> _TASK GOAL_: Please return the lines of the data below, word for word, from the first line through the line containing "Task: Click the green".

> _EXTRACTED RECORDS_:
BEGIN

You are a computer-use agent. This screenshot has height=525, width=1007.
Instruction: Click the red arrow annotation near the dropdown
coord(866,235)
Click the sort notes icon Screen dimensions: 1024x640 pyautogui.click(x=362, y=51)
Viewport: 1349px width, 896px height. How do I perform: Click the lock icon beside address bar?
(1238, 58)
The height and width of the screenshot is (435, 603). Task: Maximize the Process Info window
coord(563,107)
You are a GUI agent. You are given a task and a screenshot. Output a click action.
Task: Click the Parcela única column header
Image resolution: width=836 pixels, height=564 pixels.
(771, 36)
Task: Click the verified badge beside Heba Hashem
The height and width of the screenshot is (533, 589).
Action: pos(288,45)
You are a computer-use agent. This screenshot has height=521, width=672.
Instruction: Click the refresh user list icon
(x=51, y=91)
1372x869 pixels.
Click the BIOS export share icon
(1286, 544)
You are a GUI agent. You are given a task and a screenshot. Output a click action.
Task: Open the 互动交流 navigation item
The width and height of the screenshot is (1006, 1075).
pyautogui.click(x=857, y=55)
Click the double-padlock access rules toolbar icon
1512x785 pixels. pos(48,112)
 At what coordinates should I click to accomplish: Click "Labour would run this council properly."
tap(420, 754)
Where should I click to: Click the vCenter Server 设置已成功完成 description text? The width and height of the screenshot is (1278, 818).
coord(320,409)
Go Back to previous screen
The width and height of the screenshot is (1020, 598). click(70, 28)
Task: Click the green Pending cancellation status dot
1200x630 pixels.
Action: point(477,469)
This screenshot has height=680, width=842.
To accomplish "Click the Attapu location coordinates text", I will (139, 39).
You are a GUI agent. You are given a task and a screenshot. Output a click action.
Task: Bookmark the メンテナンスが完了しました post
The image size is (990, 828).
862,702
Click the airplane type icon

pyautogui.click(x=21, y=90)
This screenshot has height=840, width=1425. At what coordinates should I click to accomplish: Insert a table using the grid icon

END

> _REPLY TO THE EXERCISE_:
You are a computer-use agent. This screenshot has height=525, width=1007.
Instruction: Click the red arrow annotation near the dropdown
coord(866,235)
Click the sort notes icon Screen dimensions: 1024x640 pyautogui.click(x=362, y=51)
Viewport: 1349px width, 896px height. How do I perform: Click the lock icon beside address bar?
(1238, 58)
The height and width of the screenshot is (435, 603). Task: Maximize the Process Info window
coord(563,107)
You are a GUI agent. You are given a task and a screenshot. Output a click action.
Task: Click the Parcela única column header
Image resolution: width=836 pixels, height=564 pixels.
(771, 36)
Task: Click the verified badge beside Heba Hashem
The height and width of the screenshot is (533, 589).
Action: pos(288,45)
You are a computer-use agent. This screenshot has height=521, width=672.
Instruction: Click the refresh user list icon
(x=51, y=91)
1372x869 pixels.
Click the BIOS export share icon
(1286, 544)
You are a GUI agent. You are given a task and a screenshot. Output a click action.
Task: Open the 互动交流 navigation item
The width and height of the screenshot is (1006, 1075).
pyautogui.click(x=857, y=55)
Click the double-padlock access rules toolbar icon
1512x785 pixels. pos(48,112)
 At what coordinates should I click to accomplish: Click "Labour would run this council properly."
tap(420, 754)
Where should I click to: Click the vCenter Server 设置已成功完成 description text? The width and height of the screenshot is (1278, 818).
coord(320,409)
Go Back to previous screen
The width and height of the screenshot is (1020, 598). click(70, 28)
Task: Click the green Pending cancellation status dot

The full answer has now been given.